• _What you need to do_:
Show the lines below where "italic" occurs.

Stored items:

[Start of Attachment]

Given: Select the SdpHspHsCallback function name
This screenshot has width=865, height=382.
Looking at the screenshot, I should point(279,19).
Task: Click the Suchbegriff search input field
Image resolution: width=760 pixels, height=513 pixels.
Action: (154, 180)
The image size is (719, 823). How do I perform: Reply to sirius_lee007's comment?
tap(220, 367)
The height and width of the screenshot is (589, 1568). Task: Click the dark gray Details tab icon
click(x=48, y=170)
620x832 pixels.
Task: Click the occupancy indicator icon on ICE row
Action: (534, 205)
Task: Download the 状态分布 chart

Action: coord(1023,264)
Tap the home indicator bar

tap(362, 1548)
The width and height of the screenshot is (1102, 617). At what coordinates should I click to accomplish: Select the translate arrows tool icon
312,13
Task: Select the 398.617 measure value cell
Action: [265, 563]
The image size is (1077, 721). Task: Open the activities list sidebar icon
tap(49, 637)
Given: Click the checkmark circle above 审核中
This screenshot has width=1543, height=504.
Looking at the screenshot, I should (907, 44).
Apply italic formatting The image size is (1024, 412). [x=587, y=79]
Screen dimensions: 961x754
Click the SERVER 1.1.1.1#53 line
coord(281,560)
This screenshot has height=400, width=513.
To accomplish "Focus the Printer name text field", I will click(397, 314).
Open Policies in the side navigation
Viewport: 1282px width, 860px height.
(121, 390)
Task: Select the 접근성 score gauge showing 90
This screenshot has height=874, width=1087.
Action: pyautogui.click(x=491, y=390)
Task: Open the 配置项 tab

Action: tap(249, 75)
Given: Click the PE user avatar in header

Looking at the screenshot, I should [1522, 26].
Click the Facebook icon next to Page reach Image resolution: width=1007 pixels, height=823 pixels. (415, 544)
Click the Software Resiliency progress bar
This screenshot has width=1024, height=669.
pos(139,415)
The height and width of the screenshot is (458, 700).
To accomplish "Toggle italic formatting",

[End of Attachment]

• _Task solution_:
Apply italic formatting The image size is (1024, 412). [x=587, y=79]
To accomplish "Toggle italic formatting",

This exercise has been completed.